Document segment:
--- start ---
# Pomeranian Dog Food



## christian (Jan 3, 2009)

My 10 week old pomeranian is currently eating Hills Science Diet Small Bites for Puppies. I am also feeding him ocassional cooked fresh yams. He loves them!!!!!! I am thinking that maybe there is a better dry dogfood for pomeranians. Maybe this Hills is just fine? What if any dry dog food would you (through experience!) suggest I give my pomeranian puppy now and into his adult life? I am concerned that he doesn't get something that is "too rich" that he will vomit up or something. Note that he is less than 2 lbs. right now and will reach about 4 lbs as an adult.


----------



## BoxerMommie (Jun 26, 2008)

Unfortunately Science Diet is one of the worst foods you can feed (you can check out the list of worst dog foods that people have inputed to). Check out Dog Food Analysis - Reviews of kibble to help you choose, you want to be feeding at least a 4 star food. Dog food isn't based on your dog's breed so any healthy premium food will be fine. A few, Wellness, Natural Balance, Solid Gold, Fromm, Chicken Soup, Canidae, Blue Buffalo, California Natural, Innova, Healthwise, basically anything that you can find in a grocery store, discount store (ie Wal-Mart, Target, etc) or in PetSmart (minus Blue Buffalo) or PetCo (minus Solid Gold, Natural Balance, and Wellness) is garbage. There is also the option of homecooking for your pup or a raw diet as well. I would definitely get rid of the Science Diet ASAP though and be careful how many yams you feed, that is a very small dog, feeding too many yams will fill him/her up quickly and not leave enough room for the healthy food that he/she needs to grow. I would also encourage you to give the yams as a treat rather than putting them on the food itself (so give them afterwards or as an afternoon snack) so that he/she does not get used to eating them with the food and then one day when you decide to stop or run out or whatever refuse to eat because they're not there. Maybe get a Kong and stuff the Kong with the yams as an afternoon treat and play session.

Best of luck to you!
--- end ---
Rows showing where targets appear:
--- start ---
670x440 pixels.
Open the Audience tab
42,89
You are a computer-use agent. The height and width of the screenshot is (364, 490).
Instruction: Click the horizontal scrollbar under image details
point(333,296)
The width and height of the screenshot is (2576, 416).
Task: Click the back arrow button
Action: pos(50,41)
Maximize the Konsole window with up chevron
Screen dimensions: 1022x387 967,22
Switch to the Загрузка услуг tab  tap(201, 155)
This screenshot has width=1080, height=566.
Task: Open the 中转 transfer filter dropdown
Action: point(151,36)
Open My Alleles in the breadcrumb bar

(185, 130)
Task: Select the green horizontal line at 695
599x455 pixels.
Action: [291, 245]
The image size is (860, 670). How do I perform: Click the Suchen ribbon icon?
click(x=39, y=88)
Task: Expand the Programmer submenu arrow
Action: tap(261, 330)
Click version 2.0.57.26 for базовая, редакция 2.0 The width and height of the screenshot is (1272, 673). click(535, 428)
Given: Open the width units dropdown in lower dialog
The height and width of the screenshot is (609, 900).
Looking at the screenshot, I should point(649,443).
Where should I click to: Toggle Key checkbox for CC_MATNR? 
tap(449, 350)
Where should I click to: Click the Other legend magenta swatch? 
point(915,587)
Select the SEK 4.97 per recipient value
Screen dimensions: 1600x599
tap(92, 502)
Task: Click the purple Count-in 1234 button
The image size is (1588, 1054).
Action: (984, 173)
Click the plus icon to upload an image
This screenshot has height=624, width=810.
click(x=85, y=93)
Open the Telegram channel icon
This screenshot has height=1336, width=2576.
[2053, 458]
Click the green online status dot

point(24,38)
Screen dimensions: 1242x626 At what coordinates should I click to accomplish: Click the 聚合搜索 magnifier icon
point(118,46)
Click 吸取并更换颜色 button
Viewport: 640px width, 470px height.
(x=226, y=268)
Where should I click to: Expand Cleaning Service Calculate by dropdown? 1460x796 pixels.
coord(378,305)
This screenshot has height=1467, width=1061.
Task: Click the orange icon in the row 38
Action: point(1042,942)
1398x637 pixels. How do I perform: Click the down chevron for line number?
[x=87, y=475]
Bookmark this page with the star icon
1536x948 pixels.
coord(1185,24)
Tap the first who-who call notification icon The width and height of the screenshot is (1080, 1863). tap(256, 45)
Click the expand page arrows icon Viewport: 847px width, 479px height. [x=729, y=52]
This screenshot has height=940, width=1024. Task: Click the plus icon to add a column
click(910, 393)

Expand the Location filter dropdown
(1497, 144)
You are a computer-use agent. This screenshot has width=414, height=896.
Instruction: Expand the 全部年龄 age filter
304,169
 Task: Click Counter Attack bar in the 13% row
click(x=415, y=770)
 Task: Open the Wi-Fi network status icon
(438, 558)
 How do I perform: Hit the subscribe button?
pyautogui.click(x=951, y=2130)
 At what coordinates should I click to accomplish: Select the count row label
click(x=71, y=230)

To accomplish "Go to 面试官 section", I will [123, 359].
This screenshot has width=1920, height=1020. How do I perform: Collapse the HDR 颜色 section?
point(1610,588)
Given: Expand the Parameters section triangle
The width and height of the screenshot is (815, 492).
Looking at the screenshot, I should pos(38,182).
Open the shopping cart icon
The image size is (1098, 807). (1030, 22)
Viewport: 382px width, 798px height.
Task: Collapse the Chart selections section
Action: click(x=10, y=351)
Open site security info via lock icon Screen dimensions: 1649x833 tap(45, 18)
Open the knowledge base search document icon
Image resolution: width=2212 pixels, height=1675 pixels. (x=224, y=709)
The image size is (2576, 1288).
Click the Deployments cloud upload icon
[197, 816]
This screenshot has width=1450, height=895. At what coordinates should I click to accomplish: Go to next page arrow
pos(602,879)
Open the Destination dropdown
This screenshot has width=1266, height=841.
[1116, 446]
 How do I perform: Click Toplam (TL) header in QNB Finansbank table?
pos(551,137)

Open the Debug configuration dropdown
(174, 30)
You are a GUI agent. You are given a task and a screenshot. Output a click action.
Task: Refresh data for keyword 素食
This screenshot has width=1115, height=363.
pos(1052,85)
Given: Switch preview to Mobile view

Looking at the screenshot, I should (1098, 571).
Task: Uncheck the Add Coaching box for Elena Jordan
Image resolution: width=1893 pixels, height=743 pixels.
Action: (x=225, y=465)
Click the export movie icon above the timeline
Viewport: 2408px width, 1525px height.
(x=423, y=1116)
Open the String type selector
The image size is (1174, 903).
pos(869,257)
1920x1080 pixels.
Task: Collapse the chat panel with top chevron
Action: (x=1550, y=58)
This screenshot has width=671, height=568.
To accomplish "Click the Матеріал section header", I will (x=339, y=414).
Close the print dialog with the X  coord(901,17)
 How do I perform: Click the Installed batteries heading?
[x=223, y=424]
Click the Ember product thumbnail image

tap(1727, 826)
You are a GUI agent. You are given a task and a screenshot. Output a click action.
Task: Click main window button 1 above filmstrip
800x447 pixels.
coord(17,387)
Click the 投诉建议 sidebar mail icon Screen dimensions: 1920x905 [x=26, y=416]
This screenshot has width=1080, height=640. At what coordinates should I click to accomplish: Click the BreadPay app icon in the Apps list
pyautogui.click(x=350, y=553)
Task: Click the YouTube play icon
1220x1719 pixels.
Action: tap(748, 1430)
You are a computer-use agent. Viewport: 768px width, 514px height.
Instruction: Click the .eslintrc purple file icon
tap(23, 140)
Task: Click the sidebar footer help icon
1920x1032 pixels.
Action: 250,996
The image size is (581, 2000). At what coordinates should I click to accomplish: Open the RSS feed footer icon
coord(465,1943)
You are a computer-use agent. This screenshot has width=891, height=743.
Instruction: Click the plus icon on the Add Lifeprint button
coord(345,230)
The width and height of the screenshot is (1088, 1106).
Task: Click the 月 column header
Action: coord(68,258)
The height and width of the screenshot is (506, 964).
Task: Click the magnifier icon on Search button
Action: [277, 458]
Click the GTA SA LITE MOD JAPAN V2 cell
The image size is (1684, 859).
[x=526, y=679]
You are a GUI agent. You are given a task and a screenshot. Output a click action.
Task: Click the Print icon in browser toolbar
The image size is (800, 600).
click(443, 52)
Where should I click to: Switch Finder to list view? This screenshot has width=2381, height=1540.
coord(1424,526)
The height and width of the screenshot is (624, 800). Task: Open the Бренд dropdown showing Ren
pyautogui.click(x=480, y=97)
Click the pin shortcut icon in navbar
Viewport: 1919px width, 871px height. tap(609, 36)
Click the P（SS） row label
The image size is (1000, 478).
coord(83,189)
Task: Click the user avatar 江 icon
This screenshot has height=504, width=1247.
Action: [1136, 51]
--- end ---
Pull out the passage of the dog food thread from "My 10 week old" to "as an adult.", word for word.

My 10 week old pomeranian is currently eating Hills Science Diet Small Bites for Puppies. I am also feeding him ocassional cooked fresh yams. He loves them!!!!!! I am thinking that maybe there is a better dry dogfood for pomeranians. Maybe this Hills is just fine? What if any dry dog food would you (through experience!) suggest I give my pomeranian puppy now and into his adult life? I am concerned that he doesn't get something that is "too rich" that he will vomit up or something. Note that he is less than 2 lbs. right now and will reach about 4 lbs as an adult.